● Work to be completed
Reply with one number: the count of lines in the records below that hold "selected".

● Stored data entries
════════════════════
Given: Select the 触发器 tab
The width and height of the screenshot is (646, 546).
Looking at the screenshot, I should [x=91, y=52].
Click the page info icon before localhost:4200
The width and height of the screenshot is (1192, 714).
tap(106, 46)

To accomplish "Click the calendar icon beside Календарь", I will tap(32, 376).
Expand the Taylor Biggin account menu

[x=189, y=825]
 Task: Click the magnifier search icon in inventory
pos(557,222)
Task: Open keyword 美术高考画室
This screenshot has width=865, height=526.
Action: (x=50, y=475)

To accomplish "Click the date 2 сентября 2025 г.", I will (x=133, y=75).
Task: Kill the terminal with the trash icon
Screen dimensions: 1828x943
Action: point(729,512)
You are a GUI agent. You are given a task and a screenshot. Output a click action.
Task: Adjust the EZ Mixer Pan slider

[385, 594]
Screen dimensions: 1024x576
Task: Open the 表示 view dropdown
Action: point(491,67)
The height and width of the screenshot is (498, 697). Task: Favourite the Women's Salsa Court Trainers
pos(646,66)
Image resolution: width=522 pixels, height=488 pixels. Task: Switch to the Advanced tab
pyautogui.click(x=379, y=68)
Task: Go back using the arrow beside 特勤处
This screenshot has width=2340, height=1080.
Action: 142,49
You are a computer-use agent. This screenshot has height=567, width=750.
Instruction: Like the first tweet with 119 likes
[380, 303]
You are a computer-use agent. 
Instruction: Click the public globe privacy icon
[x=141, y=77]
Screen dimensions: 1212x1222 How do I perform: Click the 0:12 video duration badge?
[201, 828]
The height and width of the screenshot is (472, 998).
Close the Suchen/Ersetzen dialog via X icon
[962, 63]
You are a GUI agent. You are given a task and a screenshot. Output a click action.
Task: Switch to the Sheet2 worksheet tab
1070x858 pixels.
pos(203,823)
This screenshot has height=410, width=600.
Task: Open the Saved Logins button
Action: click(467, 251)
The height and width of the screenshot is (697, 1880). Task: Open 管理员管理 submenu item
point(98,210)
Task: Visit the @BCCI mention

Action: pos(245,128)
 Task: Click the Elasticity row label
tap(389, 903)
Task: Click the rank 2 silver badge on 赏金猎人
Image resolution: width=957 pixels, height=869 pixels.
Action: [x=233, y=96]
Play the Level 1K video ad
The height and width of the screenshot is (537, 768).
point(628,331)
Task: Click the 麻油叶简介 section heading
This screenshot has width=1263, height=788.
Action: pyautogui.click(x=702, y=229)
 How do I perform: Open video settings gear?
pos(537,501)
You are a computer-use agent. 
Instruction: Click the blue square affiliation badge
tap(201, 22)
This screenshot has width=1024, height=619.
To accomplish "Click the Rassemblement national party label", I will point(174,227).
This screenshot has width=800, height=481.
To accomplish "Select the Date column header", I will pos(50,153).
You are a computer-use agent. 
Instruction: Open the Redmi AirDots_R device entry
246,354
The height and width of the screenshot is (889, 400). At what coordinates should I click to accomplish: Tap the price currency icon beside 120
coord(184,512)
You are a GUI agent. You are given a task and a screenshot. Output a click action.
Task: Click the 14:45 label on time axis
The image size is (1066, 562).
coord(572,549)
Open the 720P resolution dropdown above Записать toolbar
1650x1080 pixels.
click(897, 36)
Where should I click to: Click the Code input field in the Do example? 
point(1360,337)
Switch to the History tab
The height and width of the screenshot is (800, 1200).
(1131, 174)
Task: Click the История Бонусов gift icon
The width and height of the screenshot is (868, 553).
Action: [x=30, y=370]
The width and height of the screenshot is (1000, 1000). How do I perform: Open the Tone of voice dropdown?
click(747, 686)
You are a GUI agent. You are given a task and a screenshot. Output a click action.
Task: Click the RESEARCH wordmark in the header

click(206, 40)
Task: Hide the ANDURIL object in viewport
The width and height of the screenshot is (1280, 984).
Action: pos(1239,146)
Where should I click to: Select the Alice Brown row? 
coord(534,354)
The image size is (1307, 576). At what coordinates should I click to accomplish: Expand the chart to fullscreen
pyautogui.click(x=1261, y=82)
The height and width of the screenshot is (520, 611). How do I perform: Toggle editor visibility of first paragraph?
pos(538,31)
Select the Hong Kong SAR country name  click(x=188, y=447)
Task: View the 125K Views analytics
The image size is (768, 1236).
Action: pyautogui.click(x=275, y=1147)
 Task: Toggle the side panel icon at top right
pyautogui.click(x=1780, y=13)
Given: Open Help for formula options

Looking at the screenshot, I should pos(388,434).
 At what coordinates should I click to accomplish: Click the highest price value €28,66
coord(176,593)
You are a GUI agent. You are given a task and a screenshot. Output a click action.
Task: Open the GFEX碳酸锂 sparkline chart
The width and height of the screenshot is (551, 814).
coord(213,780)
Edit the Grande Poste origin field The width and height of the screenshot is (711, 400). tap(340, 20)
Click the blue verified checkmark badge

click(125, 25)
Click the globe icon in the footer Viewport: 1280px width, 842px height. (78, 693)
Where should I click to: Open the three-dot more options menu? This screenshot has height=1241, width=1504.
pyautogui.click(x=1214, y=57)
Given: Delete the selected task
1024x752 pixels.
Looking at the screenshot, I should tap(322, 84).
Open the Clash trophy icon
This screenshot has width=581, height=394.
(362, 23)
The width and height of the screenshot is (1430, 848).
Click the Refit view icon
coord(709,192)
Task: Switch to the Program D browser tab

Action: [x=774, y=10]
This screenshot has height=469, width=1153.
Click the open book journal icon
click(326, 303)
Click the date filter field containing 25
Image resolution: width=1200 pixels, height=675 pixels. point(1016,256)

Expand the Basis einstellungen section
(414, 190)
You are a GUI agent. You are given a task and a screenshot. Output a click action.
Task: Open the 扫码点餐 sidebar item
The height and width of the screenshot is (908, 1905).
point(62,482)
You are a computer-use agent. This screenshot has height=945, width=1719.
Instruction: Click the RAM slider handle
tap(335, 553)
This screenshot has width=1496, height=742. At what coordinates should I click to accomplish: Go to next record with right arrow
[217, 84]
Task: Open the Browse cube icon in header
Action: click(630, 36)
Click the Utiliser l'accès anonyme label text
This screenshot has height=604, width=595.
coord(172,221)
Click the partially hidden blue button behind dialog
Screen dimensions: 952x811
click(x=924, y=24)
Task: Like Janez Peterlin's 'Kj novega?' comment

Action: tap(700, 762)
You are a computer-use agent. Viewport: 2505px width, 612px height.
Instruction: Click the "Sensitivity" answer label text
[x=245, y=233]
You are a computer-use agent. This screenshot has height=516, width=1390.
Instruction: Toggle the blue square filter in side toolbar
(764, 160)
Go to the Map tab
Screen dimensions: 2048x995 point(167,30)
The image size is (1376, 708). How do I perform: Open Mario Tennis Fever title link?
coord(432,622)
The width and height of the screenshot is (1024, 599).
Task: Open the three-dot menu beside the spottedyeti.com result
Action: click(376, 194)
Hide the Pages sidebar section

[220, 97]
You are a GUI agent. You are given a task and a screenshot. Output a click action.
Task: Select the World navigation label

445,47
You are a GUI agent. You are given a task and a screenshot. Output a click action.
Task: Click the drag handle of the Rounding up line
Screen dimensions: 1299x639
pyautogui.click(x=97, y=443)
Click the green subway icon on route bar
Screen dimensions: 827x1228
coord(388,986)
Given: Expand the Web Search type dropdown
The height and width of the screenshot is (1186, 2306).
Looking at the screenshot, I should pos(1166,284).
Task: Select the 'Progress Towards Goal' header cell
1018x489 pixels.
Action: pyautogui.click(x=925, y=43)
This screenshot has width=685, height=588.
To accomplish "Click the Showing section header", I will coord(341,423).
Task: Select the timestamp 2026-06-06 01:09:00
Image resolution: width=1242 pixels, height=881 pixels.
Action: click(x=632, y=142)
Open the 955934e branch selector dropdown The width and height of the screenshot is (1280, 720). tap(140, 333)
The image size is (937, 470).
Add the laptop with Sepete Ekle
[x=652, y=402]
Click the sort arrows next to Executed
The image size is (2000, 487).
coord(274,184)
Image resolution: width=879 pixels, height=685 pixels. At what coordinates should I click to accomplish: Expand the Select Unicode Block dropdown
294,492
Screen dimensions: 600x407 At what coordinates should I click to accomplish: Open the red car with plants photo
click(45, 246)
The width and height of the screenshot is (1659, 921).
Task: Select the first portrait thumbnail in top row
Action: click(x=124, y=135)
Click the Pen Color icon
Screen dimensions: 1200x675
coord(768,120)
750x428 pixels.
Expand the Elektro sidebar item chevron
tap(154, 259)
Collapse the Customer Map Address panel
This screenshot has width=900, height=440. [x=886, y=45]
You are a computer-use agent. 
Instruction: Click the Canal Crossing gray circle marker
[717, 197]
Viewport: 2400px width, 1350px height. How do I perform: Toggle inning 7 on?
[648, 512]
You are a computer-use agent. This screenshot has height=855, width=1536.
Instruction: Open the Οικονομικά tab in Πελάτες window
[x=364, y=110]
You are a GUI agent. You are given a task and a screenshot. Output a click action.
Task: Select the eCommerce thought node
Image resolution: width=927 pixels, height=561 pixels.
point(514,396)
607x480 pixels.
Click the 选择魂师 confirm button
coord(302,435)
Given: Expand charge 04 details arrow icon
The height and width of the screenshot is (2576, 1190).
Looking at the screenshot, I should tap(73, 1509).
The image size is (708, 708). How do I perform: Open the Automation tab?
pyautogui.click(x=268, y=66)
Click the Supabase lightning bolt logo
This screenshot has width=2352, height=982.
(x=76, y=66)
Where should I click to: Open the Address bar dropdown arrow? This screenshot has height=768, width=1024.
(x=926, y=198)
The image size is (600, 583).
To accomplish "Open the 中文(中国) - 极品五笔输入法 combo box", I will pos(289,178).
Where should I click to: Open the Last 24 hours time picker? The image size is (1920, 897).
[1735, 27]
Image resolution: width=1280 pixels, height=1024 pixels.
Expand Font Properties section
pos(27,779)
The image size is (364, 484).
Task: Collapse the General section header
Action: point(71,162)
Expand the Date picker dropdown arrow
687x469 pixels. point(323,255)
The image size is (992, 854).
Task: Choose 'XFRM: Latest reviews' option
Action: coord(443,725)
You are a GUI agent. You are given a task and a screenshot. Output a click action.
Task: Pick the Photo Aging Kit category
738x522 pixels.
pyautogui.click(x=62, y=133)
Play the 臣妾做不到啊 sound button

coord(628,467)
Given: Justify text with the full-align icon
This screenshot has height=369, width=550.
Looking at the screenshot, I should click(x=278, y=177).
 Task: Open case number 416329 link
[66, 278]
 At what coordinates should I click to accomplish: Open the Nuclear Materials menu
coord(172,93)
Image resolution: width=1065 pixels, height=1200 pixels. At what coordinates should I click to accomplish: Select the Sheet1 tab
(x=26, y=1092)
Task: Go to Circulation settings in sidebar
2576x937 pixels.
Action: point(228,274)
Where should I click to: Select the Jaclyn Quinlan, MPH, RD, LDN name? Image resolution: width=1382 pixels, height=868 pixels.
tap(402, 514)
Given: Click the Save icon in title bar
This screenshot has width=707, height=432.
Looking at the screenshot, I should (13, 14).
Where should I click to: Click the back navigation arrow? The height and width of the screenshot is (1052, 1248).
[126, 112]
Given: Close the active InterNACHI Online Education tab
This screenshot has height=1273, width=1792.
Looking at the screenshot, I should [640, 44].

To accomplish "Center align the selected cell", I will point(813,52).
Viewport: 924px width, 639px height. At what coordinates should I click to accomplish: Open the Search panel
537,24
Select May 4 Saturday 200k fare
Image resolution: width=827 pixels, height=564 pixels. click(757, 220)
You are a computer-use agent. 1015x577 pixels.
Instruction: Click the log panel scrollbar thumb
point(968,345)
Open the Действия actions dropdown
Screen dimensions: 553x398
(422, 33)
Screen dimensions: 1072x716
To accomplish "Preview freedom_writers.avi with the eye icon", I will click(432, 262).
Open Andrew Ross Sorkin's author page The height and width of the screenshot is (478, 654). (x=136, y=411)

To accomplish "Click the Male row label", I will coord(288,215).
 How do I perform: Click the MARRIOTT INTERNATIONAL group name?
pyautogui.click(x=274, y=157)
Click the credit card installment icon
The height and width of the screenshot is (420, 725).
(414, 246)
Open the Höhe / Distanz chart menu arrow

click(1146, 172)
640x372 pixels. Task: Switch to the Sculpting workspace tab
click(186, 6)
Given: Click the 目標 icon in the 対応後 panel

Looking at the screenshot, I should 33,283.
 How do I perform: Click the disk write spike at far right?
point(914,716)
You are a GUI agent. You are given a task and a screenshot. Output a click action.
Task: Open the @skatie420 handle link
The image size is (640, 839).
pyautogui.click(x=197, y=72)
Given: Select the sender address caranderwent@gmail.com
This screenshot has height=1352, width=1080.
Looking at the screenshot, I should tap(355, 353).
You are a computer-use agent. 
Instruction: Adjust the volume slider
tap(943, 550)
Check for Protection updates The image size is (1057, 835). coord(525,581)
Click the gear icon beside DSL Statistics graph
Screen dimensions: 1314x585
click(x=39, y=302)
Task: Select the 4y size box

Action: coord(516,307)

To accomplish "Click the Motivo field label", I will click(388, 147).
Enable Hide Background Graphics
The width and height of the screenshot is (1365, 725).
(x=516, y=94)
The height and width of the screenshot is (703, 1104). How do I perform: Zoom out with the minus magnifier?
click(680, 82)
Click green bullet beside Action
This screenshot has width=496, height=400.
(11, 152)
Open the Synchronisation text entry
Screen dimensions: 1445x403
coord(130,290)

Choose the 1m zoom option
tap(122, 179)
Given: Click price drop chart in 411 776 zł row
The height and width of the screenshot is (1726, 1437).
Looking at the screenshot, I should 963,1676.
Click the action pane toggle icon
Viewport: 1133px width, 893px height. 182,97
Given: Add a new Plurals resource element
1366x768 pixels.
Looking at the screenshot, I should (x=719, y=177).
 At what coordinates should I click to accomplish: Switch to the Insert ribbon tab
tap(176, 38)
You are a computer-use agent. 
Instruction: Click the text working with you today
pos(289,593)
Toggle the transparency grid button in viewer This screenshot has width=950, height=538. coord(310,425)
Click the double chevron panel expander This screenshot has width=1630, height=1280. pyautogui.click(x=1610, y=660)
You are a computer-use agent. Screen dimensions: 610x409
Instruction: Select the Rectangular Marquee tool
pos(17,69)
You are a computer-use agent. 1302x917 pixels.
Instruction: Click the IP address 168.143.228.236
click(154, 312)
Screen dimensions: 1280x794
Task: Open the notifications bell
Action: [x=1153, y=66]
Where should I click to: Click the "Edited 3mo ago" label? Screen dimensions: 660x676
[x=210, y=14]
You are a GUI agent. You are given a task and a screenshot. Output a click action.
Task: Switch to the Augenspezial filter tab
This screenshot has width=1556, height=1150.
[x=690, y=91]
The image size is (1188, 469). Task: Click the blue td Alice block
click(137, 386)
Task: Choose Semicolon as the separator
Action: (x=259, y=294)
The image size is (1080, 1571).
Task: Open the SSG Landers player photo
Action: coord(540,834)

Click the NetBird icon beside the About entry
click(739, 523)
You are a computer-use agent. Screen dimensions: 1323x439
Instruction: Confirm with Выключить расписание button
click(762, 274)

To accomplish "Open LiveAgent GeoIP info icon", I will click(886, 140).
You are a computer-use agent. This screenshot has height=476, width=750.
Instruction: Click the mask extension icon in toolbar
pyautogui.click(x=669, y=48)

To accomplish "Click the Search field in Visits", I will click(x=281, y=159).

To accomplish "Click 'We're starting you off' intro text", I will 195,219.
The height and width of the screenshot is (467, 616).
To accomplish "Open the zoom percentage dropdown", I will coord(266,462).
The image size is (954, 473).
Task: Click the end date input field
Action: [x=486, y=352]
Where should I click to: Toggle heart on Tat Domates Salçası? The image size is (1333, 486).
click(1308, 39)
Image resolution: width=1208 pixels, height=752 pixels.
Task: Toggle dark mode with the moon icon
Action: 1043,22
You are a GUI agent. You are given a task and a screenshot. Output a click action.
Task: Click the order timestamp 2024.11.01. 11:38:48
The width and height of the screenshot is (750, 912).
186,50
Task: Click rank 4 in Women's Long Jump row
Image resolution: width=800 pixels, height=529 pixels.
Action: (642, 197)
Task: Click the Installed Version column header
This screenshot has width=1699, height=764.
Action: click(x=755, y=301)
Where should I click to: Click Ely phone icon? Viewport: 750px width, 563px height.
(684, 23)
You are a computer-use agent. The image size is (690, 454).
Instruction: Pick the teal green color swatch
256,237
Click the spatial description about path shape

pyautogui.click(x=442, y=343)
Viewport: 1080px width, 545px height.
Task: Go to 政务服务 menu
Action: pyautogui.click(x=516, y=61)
════════════════════
● Solution for this exercise
2